To be done = In the rows from the line with "Image resolution: width=676" through the end, switch "toolbar" to "menu bar" and write out only those lines, leaving the pictures out and changing nothing else.

Data excerpts =
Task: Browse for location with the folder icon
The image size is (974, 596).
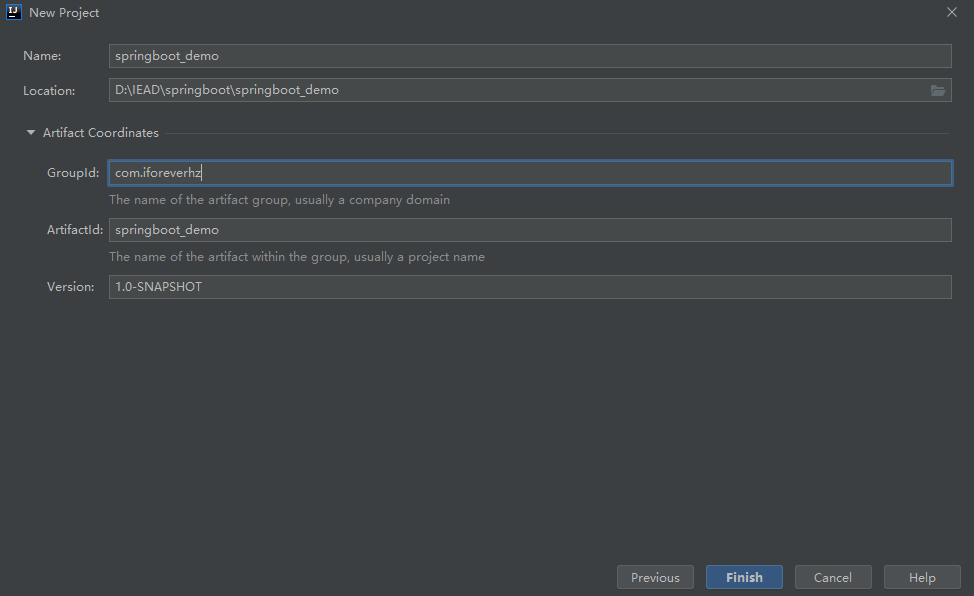Action: (x=937, y=90)
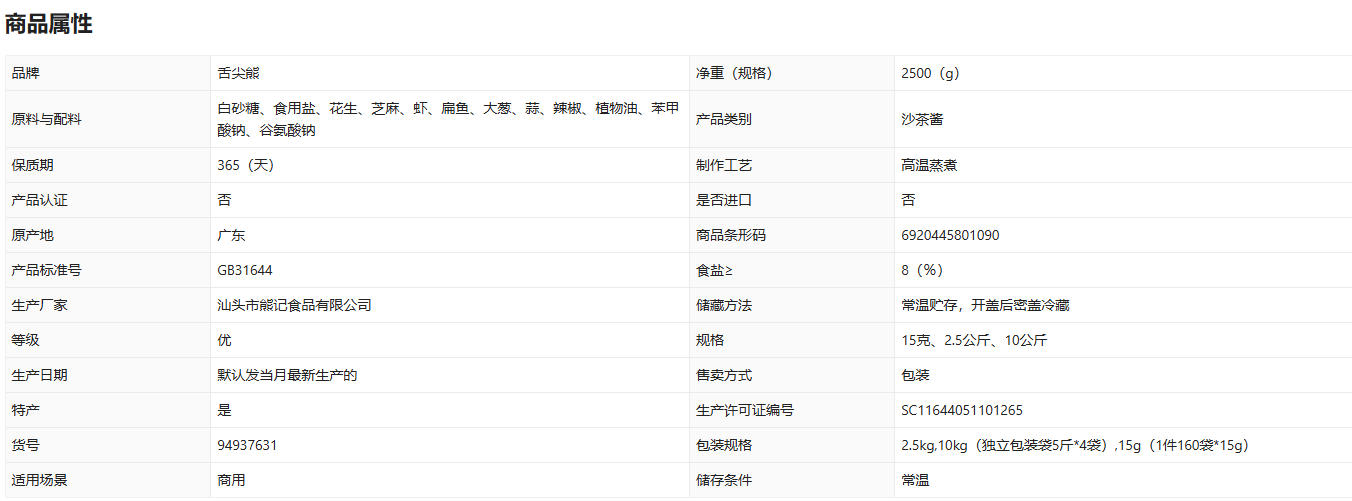This screenshot has height=501, width=1352.
Task: Select the product standard number GB31644
Action: tap(245, 270)
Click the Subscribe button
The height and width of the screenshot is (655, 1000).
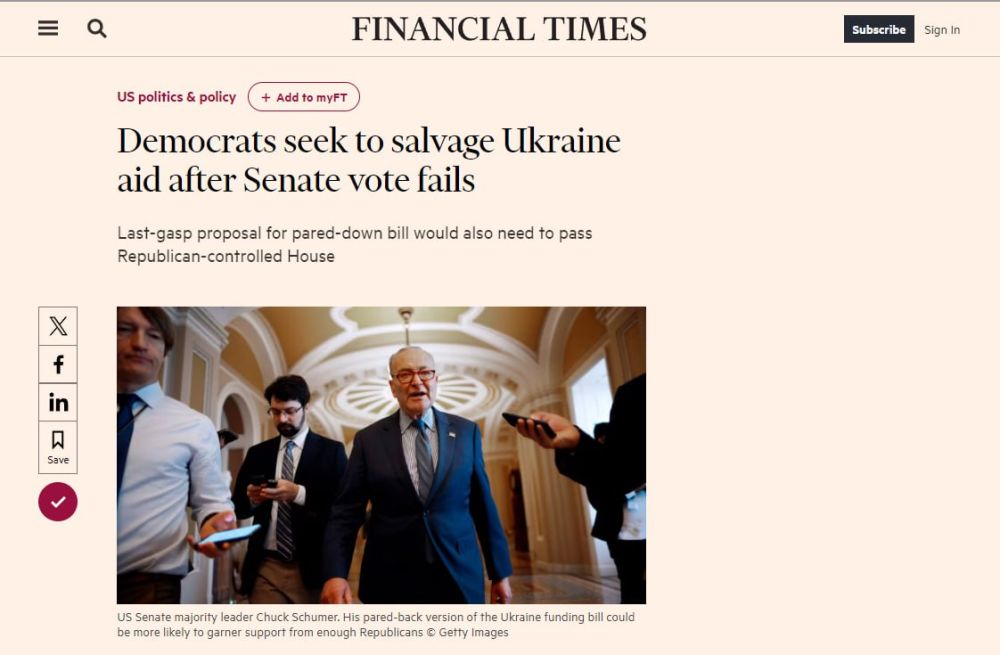coord(878,29)

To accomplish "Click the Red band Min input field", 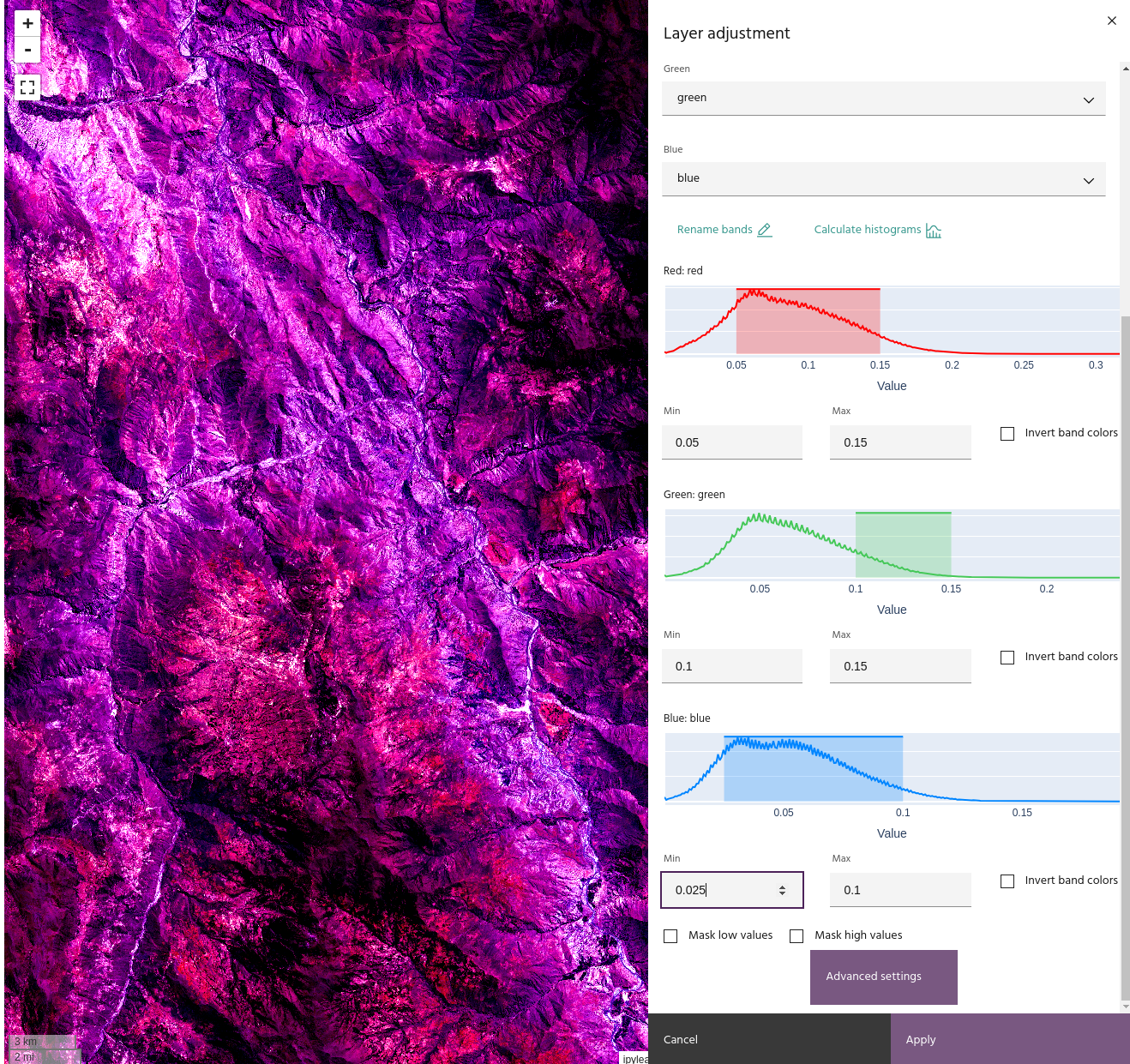I will tap(731, 442).
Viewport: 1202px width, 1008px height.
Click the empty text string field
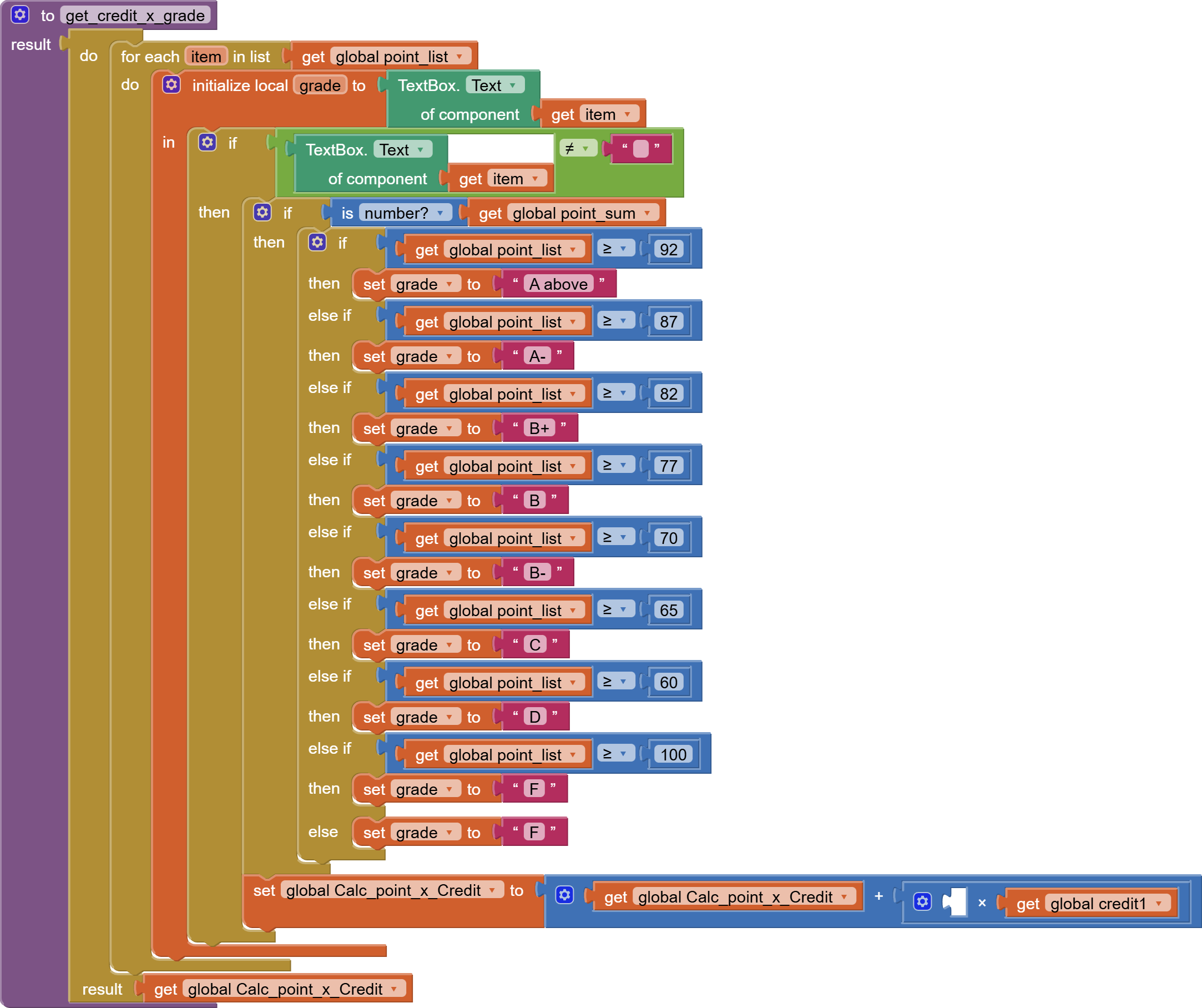click(x=640, y=149)
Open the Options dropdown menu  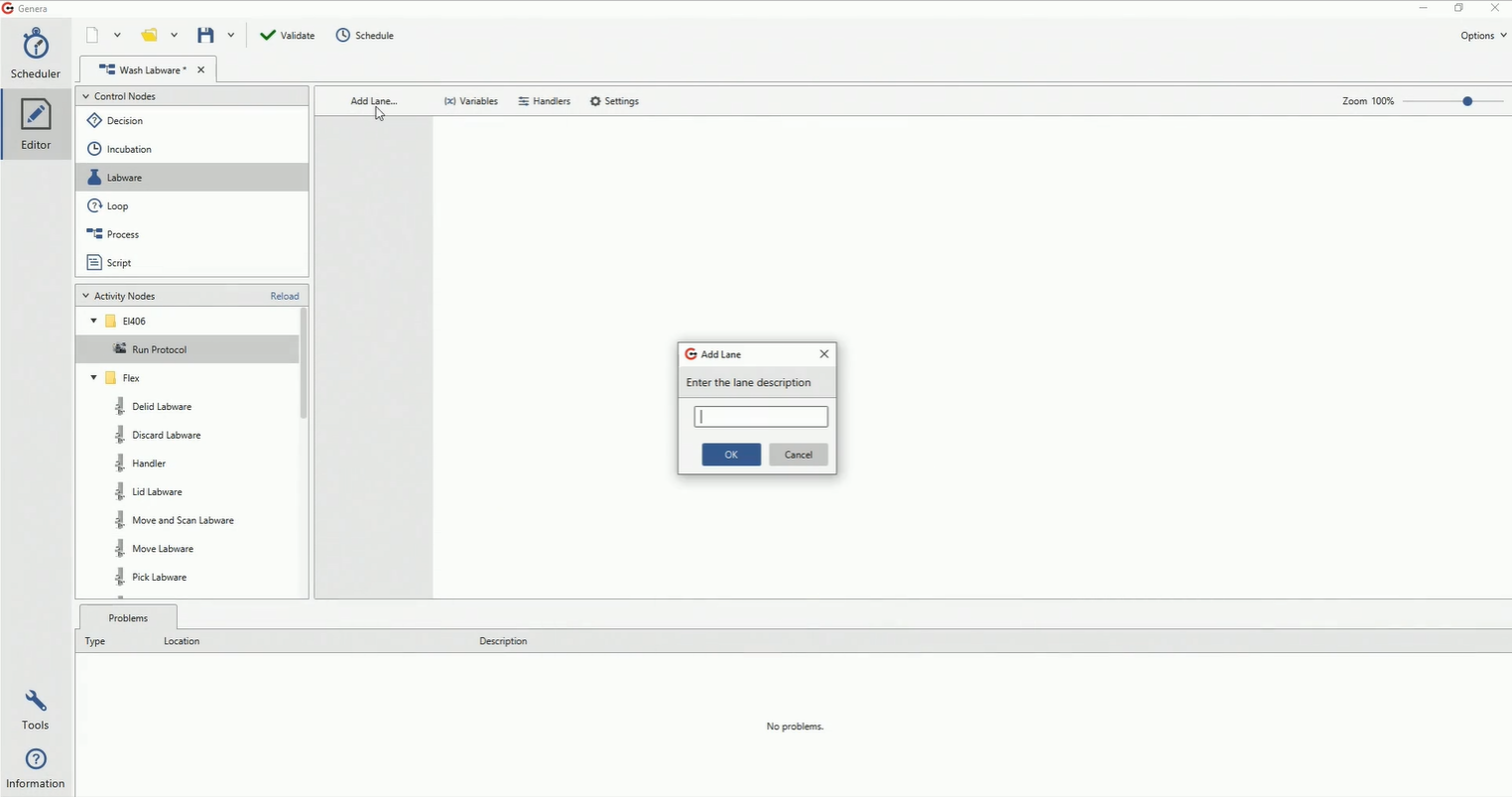pyautogui.click(x=1480, y=35)
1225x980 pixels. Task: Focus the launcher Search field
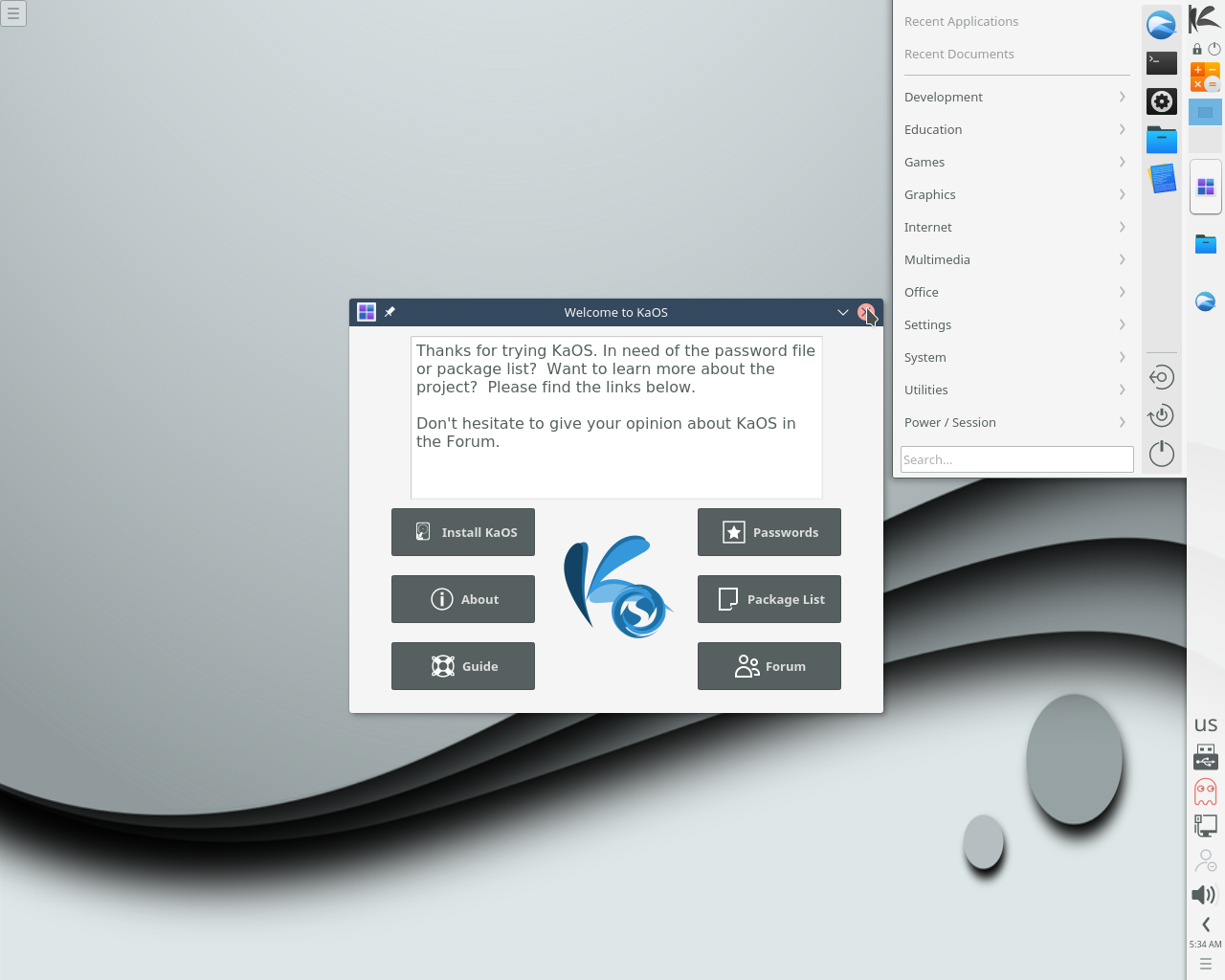coord(1016,459)
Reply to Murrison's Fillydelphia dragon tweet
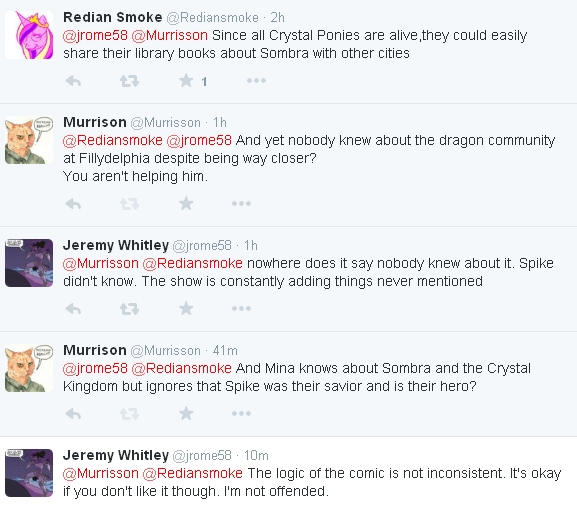577x510 pixels. (x=73, y=203)
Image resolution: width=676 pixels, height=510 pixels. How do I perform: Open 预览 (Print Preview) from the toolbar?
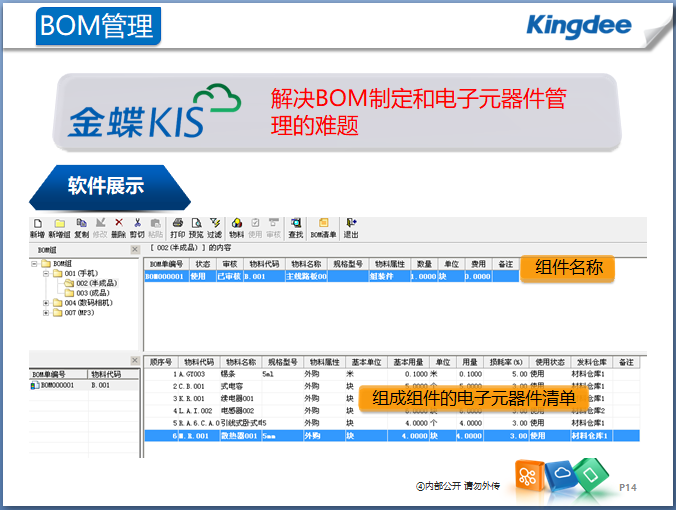pos(196,227)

Completed task =
Image resolution: width=676 pixels, height=510 pixels. How do I perform: Open 预览 (Print Preview) from the menu bar?
pos(196,227)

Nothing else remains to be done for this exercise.